Requirement:
Find the line that contains "Task: Tick the checkbox for row 6". Copy it and every line after it to the end of the material below, exactly, with no pictures.

Dataset records:
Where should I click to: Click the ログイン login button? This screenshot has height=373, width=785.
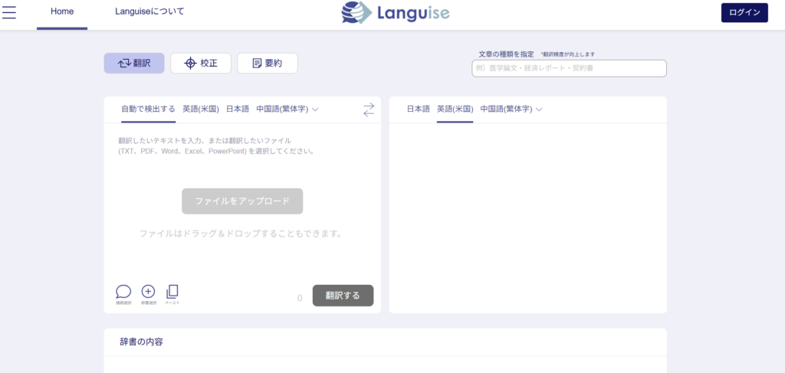click(x=744, y=13)
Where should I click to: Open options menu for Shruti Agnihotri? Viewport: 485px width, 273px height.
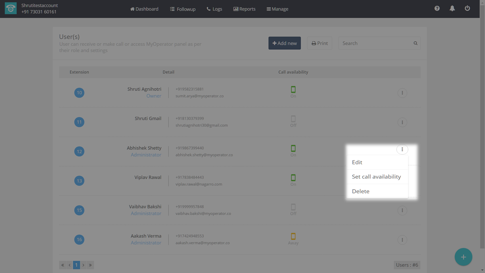coord(402,93)
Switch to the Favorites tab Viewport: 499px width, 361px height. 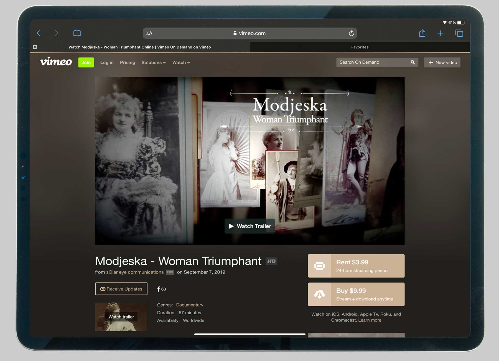[360, 47]
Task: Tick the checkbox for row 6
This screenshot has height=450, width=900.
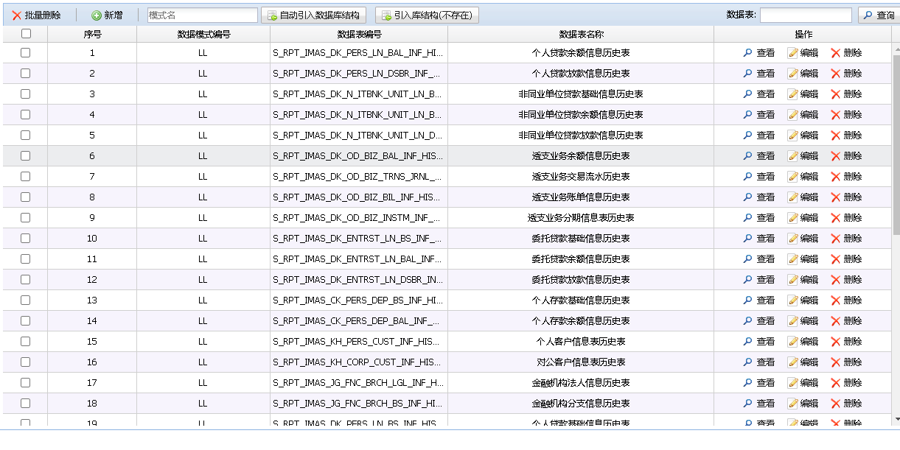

Result of this task:
Task: Tick the checkbox for row 6
This screenshot has height=450, width=900.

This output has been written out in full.